Exercise instructions:
[1] In the diary passage, who preached at the meeting on Sunday, June 6th?
[2] Sum up the diary passage in two sentences.
[3] Continue the diary passage from the point where it stops.

Article:
Sunday June 6th  Have been to meeting as usual

Mr Whitwell preached  Came home alone

with Mr Ames at noon Have read

but very little partly written a letter

to Oliver.  Mr Ames said he would go 

with me to Augustus’ to make a call but

he did not come from the office in season

Sermons, reading and writing filled Evelina’s day. She began a letter to Oliver (3), off at college.

It may have been the Sabbath, but that didn’t preclude Oakes and Oliver Jr spending time in the office next door to the house. The two men often met there at the end of each workday “to catch up with their correspondence (all letters were written and copied by hand), discuss business together and go over accounts with the head bookkeeper.”* That they met on a Sunday evening seems unusual, but it may not have been. The shovel firm was about to build a new, stone factory, one that would be more fire-resistant than the old one that burned down in March. These plans were being developed even as the business was in swing, making shovels and filling orders. Oakes and Oliver Jr. were extra busy.

Given information:

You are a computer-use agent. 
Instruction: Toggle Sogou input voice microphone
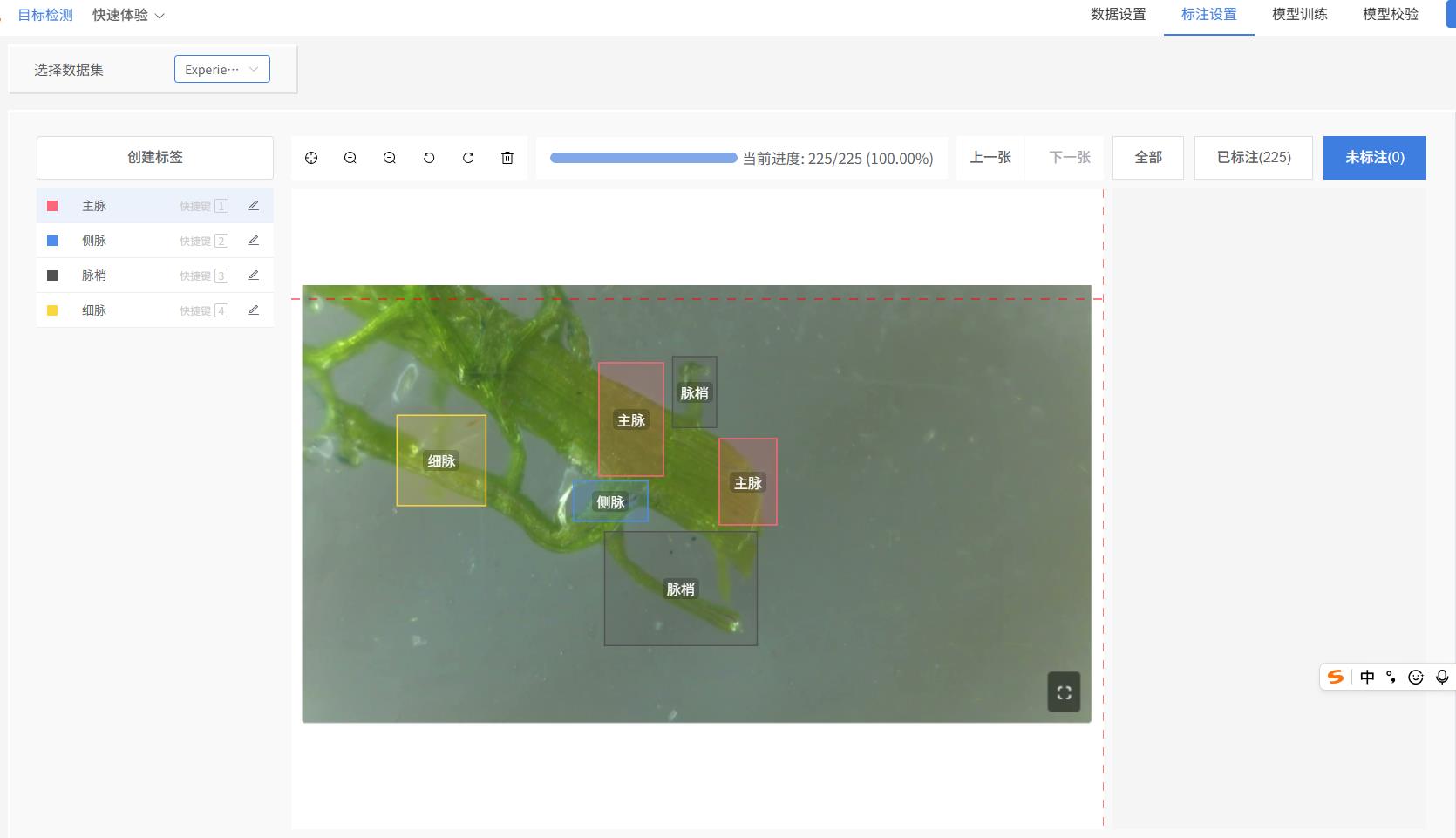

The responses:
[1] Mr Whitwell.

[2] Evelina went to meeting, where Mr Whitwell preached, came home with Mr Ames at noon, read very little and partly wrote a letter to Oliver, who was off at college. Oakes and Oliver Jr. spent the Sabbath in the office next door to the house, extra busy because the shovel firm was planning a new stone factory, more fire-resistant than the one that burned down in March, while still making shovels and filling orders.

[3]
As had happened before, Oakes Ames forgot to take Evelina out as promised, or came home too late to go, so she missed a visit to her nephew Augustus Gilmore and his family. Was Oakes’s chronic oversight just absent-mindedness, or was he more consciously choosing to ignore social obligations when they proved inconvenient? And how did he make it up to his wife?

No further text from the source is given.